Data for review →
.....
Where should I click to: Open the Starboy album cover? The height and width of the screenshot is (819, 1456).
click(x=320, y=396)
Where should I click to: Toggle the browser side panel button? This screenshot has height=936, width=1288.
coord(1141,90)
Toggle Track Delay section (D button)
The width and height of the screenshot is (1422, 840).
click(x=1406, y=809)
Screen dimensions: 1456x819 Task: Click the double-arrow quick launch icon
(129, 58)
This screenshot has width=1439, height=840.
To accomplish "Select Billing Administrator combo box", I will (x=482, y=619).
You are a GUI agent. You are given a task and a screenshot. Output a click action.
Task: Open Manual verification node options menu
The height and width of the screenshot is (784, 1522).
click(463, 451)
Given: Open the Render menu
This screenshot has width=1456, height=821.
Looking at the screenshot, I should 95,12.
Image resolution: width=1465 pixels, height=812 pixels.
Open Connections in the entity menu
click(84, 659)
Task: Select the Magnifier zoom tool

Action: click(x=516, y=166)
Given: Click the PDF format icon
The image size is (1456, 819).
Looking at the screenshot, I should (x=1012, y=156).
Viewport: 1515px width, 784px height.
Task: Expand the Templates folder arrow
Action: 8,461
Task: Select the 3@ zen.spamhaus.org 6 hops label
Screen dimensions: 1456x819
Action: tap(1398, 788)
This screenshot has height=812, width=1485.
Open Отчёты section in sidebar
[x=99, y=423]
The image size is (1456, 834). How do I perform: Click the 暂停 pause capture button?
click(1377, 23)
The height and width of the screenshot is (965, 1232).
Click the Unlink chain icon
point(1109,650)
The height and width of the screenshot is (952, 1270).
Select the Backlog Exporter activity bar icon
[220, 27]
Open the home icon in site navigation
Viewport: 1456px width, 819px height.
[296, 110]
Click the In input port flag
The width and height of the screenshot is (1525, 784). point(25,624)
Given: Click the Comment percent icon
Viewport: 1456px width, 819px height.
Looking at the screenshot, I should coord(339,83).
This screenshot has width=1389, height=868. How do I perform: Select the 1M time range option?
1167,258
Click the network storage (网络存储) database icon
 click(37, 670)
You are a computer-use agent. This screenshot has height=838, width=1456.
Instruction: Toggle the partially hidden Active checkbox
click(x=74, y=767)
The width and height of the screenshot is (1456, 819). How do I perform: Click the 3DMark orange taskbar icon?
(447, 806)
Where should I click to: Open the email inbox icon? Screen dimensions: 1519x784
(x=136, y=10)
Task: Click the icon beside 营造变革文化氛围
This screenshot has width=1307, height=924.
.....
Problem statement → Going back to the entries above, set down exactly the lines that begin at the one with "Given: Click the PDF format icon" and end at the one with "Open the home icon in site navigation", both included, and nothing else.

Written solution →
Given: Click the PDF format icon
The image size is (1456, 819).
Looking at the screenshot, I should (x=1012, y=156).
Viewport: 1515px width, 784px height.
Task: Expand the Templates folder arrow
Action: 8,461
Task: Select the 3@ zen.spamhaus.org 6 hops label
Screen dimensions: 1456x819
Action: tap(1398, 788)
This screenshot has height=812, width=1485.
Open Отчёты section in sidebar
[x=99, y=423]
The image size is (1456, 834). How do I perform: Click the 暂停 pause capture button?
click(1377, 23)
The height and width of the screenshot is (965, 1232).
Click the Unlink chain icon
point(1109,650)
The height and width of the screenshot is (952, 1270).
Select the Backlog Exporter activity bar icon
[220, 27]
Open the home icon in site navigation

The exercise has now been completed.